Tuesday, September 30, 2008

Emma Testing, 100% Good or Bad?

100% on a test! Sweet, that means my test (download)was awesome!

Unfortunately that isn't always the case when it comes to testing programs. Our newly introduced friend Emma (who is not a hot import model sadly) is a useful tool to check test coverage in programs. I've grown accustomed to thinking 100% is considered the perfect mark. No changes needed. Can't be any better. But Emma changed that.

Emma: The Flirt

100% is Emma's way of flattering you. It's a semi-victory message. On one hand, our test cases have reached every single line of code. But the other hand, just because I was able to reach every single line, it doesn't necessarily mean I exploited every single crack in the code.

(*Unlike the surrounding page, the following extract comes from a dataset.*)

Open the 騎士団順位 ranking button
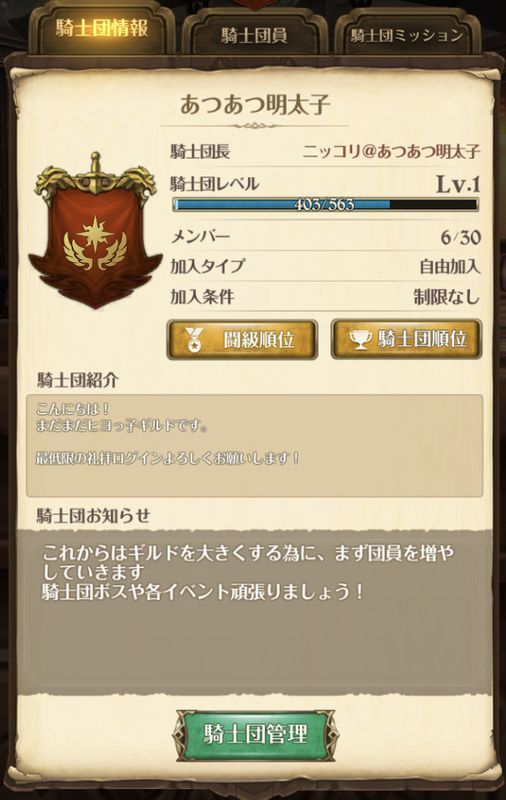 (x=407, y=339)
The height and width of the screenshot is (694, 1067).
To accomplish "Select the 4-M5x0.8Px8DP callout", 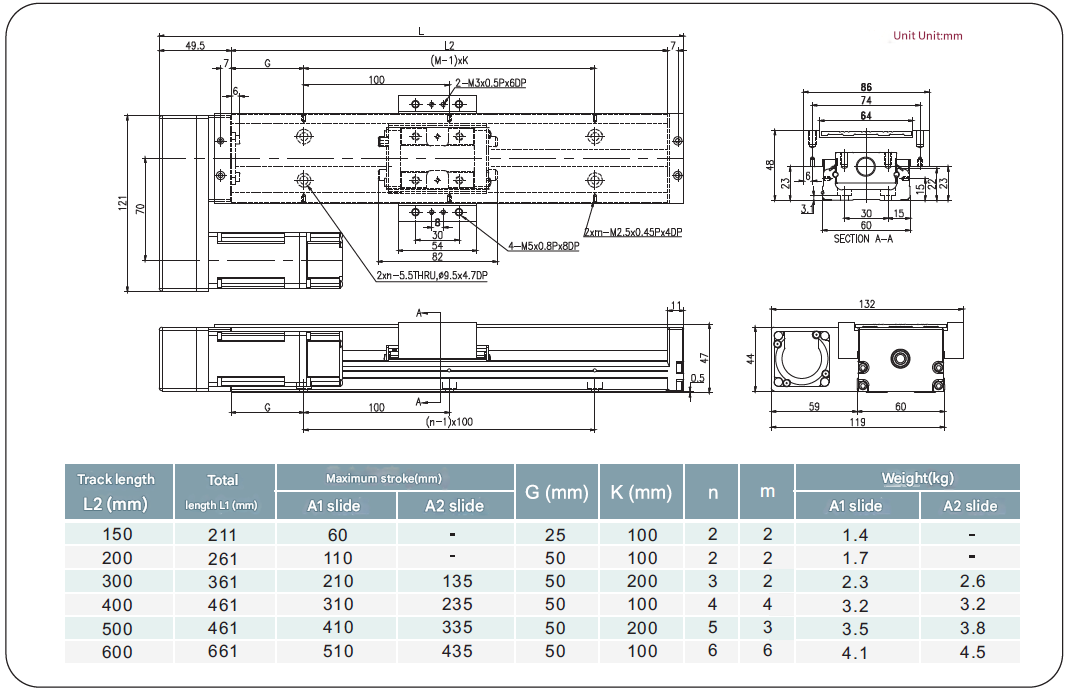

When I was attempting to achieve 100%, my main mindset was not to exploit all possible errors. I just wanted to quickly run a test that would incorporate all the missing lines. My tests were moderate at best and were not as complete as it could possibly be. In the readings about equivalence partitions, it mentioned that valid tests fields include those that are valid and invalid. I've tested possibly the more obvious ones in a Stack. Pushing and popping, popping and empty stack, and retrieving the top of an empty & nonempty stack.

A Little Voice In My Head

Okay, so it's not exactly a voice in my head. But, one invalid test never crossed my mind until Dr. Johnson brought it up in class on Monday. And that's the boundaries of a stack/list (the upper end). I tested the negative (zero) end by popping an empty stack. But I never tested the maximum end.

I tried looking into the max size of a list, but it appears dynamic in terms of size. The list grows regardless if the programmer sets the initial size. It is likely there is some unknown limit that could result in an error. Maybe popping 1,000,000 objects could do it. I wouldn't know. I didn't test it.

I would say that improving line coverage improves the system slightly. It can verify methods are working properly by testing output. But it does not reveal everything. The fact of the matter is a bug can still exist if Emma reports 100%. 100% coverage does not necessarily mean it's a good test. But good tests should have 100% coverage plus robustness (and speed). A good tests looks beyond the surface and reads between the lines so to speak.